As in the case of our patient, a diagnostic delay has been common as many doctors are unfamiliar with this condition. Endoscopic features are non-specific, with a wide range of differential diagnoses including Crohn’s disease, anorectal carcinoma and other non-sexually and sexually transmitted infections. Most guidelines [4, 5] have suggested that first-line treatment is doxycycline 100 mg twice daily for 21 days (erythromycin 500 mg, 4 times daily, 21 days is an alternative). We treated our patient first with penicillin and introduced doxycycline when we received nucleic acid amplification tests.

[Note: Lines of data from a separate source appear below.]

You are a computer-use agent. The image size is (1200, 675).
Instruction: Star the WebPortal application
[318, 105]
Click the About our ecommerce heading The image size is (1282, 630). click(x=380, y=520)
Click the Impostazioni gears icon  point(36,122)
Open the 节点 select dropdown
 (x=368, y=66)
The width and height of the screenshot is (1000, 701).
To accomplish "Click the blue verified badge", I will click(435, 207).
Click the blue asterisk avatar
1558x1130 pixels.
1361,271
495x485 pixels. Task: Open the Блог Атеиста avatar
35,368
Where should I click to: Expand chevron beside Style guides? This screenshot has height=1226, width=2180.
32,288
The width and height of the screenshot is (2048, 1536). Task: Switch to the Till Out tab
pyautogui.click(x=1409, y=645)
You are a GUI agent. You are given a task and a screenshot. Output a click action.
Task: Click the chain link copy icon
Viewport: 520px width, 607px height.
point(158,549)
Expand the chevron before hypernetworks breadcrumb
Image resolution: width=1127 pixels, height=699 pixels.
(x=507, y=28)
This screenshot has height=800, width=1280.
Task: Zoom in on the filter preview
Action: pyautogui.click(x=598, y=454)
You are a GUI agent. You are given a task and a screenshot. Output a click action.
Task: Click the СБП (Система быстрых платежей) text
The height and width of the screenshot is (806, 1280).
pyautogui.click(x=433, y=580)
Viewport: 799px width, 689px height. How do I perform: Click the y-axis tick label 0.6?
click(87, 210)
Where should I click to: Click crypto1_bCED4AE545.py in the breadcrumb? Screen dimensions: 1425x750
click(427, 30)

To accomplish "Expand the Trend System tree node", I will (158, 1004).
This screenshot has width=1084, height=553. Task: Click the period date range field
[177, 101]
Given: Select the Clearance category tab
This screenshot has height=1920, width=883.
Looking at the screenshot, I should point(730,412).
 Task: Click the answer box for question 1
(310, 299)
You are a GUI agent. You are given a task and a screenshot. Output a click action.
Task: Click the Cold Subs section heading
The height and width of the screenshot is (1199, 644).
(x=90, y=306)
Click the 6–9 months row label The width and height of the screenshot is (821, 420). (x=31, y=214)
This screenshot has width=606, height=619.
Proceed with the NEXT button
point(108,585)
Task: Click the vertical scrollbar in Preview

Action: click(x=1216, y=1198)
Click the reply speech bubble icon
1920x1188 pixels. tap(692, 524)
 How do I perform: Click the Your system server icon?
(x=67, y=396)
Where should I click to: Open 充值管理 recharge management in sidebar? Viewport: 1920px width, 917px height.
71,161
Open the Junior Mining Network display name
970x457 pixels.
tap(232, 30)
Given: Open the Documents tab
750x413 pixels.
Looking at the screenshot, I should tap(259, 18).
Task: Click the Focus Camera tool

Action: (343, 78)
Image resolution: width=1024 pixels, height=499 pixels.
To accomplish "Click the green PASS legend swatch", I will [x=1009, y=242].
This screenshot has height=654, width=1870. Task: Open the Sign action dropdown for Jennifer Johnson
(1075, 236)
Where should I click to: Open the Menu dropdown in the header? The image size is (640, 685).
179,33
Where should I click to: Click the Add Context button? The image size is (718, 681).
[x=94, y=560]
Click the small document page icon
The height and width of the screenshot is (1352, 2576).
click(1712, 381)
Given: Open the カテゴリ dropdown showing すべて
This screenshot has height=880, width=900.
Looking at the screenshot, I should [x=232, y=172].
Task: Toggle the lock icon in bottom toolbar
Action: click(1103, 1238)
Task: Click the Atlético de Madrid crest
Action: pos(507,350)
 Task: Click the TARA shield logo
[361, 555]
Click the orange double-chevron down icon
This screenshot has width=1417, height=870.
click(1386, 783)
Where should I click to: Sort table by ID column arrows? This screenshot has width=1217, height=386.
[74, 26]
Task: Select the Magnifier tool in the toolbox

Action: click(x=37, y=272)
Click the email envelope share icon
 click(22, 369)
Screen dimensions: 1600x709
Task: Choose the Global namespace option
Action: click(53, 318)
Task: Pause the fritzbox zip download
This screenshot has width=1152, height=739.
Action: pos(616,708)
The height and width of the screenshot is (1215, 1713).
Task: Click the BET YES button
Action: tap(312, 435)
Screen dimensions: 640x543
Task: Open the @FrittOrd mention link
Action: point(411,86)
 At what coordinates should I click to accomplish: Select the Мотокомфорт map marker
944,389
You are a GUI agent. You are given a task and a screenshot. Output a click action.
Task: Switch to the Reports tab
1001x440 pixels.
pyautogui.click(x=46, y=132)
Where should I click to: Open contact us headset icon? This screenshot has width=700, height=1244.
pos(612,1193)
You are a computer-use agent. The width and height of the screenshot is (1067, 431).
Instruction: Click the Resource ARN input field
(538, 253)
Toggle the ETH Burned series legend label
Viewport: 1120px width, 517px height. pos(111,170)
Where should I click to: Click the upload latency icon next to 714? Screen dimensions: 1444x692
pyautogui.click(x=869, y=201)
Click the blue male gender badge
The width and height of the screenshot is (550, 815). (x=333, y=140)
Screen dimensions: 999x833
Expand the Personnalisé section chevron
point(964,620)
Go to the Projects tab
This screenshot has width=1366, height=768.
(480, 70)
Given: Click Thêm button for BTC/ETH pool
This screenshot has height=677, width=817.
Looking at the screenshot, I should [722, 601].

A diagnostic delay is common in this condition and LGV cases may easily be missed if LGV is not considered during diagnosis or if appropriate diagnostic tools are not available. This condition is an important sentinel event with serious implications for the patient and for public health. For these reasons, it is important to consider this diagnosis when seeing MSM with bowel symptoms.

Acknowledgements

We thank the Chlamydia-Neisseria unit of the National Institute of Health, Lisbon, Portugal for the molecular diagnosis support and molecular characterization strains. Financial support: none. Conflict of interest: none.

References

1 Nieuwenhuis RF, Ossewaarde JM, Gotz HM, et al. Resurgence of lymphogranuloma venereum in Western Europe: an outbreak of Chlamydia trachomatis serovar L2 proctitis in The Netherlands among men who have sex with men. Clin Infect Dis 2004; 39: 996-1003.

2 Van der Bij AK, Spaargaren J, Morre SA, et al. Diagnostic and clinical implications of anorectal lymphogranuloma venereum in men who have sex with men: a retrospective case-control study. Clin Infect Dis 2006; 42: 186-94.

3 Ranki A. HIV infection. Eur J Dermatol 2008; 18: 217-9.

4 CDC guidelines for LGV (www.cdc.gov/STD/treatment/).

5 McMillan A, van Voorst Vader PC, de Vries HJ. The 2007 European guideline (IUSTI/WHO) on the management of proctitis, proctocolitis and enteritis caused by sexually transmissible pathogens. Int J STD AIDS 2007; 18: 514-20.